- _Exercise prompt_
The required output is the exact run of lines in the listing below from the line holding "Where should I click to: Click" through the line holding "Where should I click to: Open", with no pictures.

- _Source information_
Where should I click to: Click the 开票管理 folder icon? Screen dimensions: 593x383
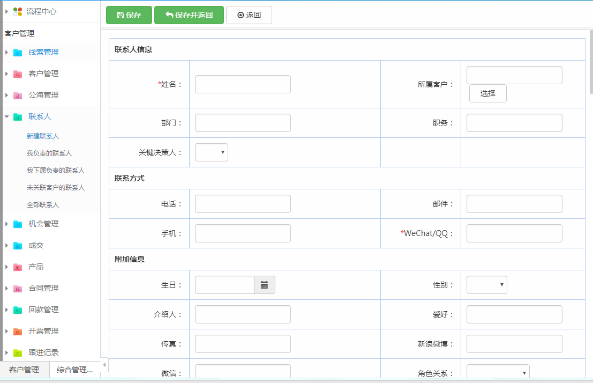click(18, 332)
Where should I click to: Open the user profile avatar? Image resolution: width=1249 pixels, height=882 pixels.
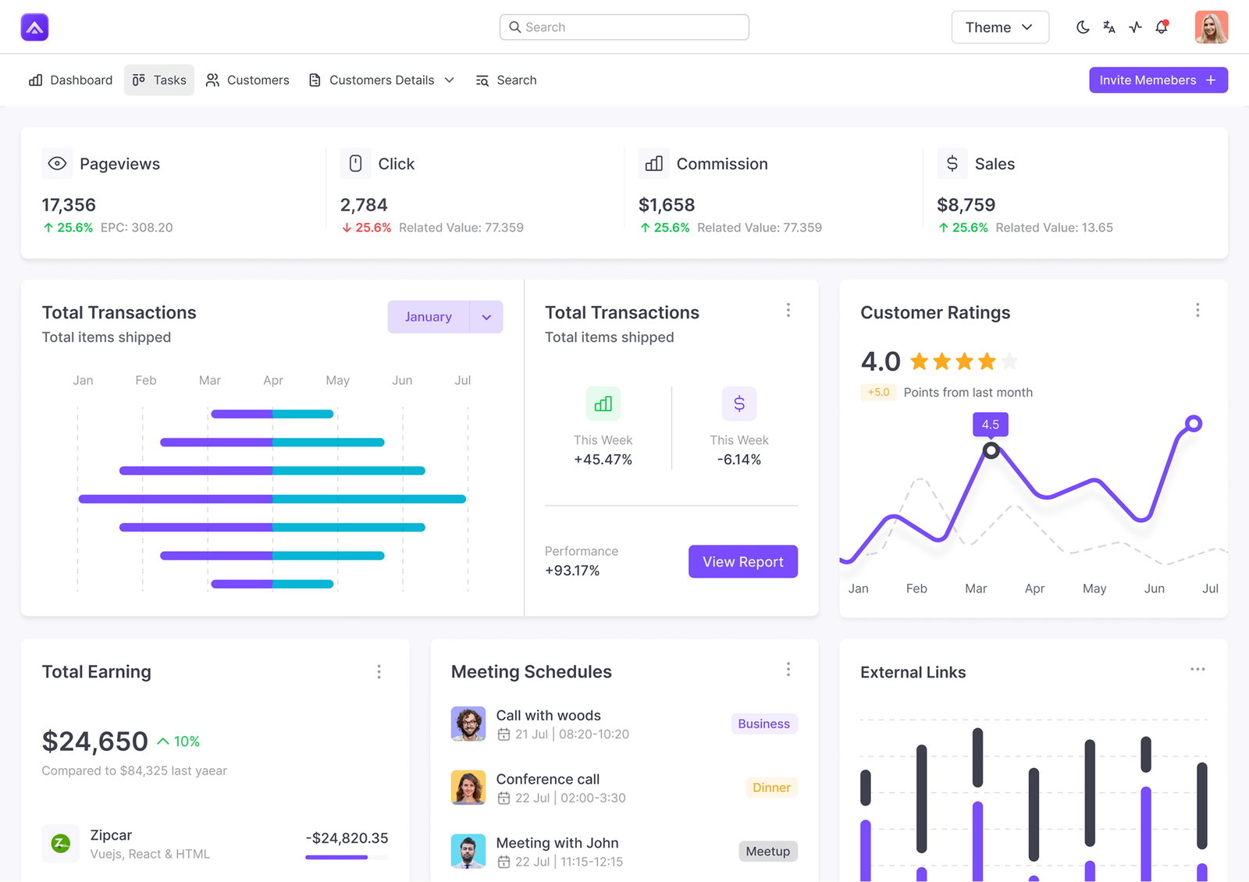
--
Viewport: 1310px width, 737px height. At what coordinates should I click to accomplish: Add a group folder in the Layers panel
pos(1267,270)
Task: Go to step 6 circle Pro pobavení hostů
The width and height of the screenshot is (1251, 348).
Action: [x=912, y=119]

- _Answer section_
Where should I click to: Click the 开票管理 folder icon? Screen dimensions: 593x383
click(18, 332)
Where should I click to: Open the user profile avatar? Image resolution: width=1249 pixels, height=882 pixels.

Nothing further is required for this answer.